As the use of artificial intelligence and machine learning continues to grow exponentially in the public sector, the intelligence community is on the cusp of big changes in the way it operates. Because AI/ML is increasingly critical to U.S. intelligence capabilities, the IC is now updating and adapting its tradecraft to include these advanced technologies.
However, the process of integrating AI into an intelligence agency is not a simple, straightforward process, especially due to the classification and sensitivity of IC data and the regulations that govern it.
Ramesh Menon, chief technology officer of the Defense Intelligence Agency, said the first step of adopting AI is to understand where it will fit into intelligence cycles or mission processes.
“Are we introducing an AI-based system to speed up the collection time, or are we using the system to make additional recommendations to the analyst?” Menon asked virtual attendees during the panel conversation of GovCon Wire Events’ Second Annual Data Innovation Forum. “And from that perspective, there are some regulations, it’s not like we could do what we want.”
Menon said DIA employs a specifically-focused team to ensure that anything the agency does regarding AI is compliant with ICD 209 guidelines. AI is certainly relevant to intelligence missions, Menon implied, but from a technology perspective, there are many more layers of complexity.

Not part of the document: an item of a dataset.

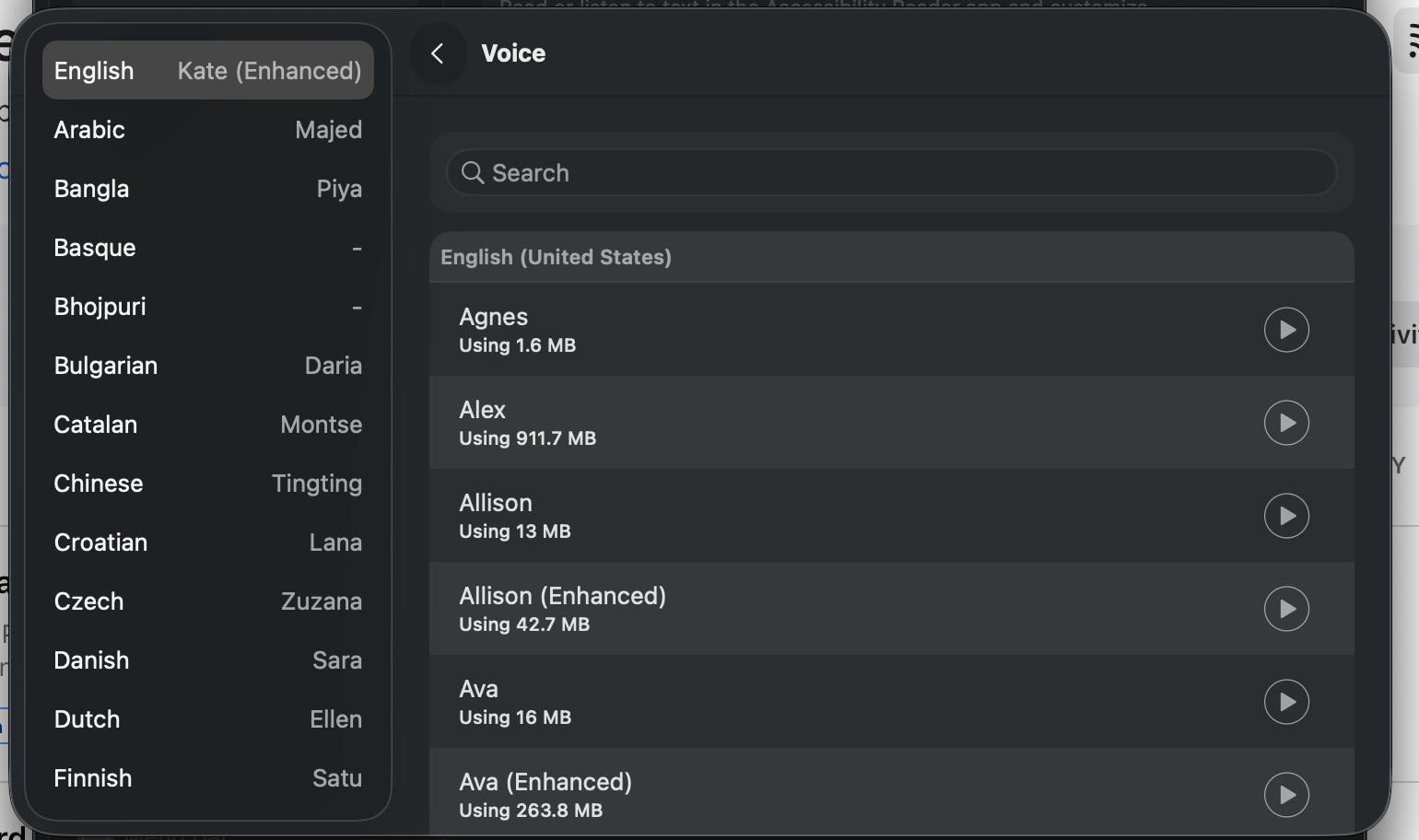Preview the Allison voice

“There is the accuracy of the model, the validity of the inference. Is it a closed loop control system? Are we introducing bias and drift in the outcomes and results? How is that being used?” Menon posed, underscoring the importance of the responsible and ethical use of AI, as outlined in a DOD memo.
AI is also transforming IC workflows. Before AI/ML technology was introduced to the National Geospatial-Intelligence Agency, workflows were “linear and somewhat transactional,” according to Jim McCool, director of NGA’s data and digital innovation directorate.
Now, McCool said NGA is envisioning what the workflow will look like in an environment in which “the data is streaming.”
“We just started at NGA talking about how that tradecraft is applied by being above that stream of data, and not necessarily transactionally halting the data at any particular moment,” McCool revealed.
AI/ML is presenting opportunities for new data tradecraft, but McCool noted that “the existing analytic tradecraft needs to find its role without slowing down the machine learning” as the integration of these technologies accelerates.
McCool’s concept of not hindering the flow of data is one that industry embraces. Dan Carroll, field CTO for cybersecurity at Dell Technologies, said he’s seeing an increased capability for compute and processing at the tactical edge. To Carroll, this means “really acting on data where it is generated,” which can benefit processes both at the edge and within the larger enterprise.
Carroll said you can act on data “where it exists, you get an outcome, you support that mission locally, and then you can send the results and smaller sense of that data back to a core processing center to help you understand and expand the wider mission.”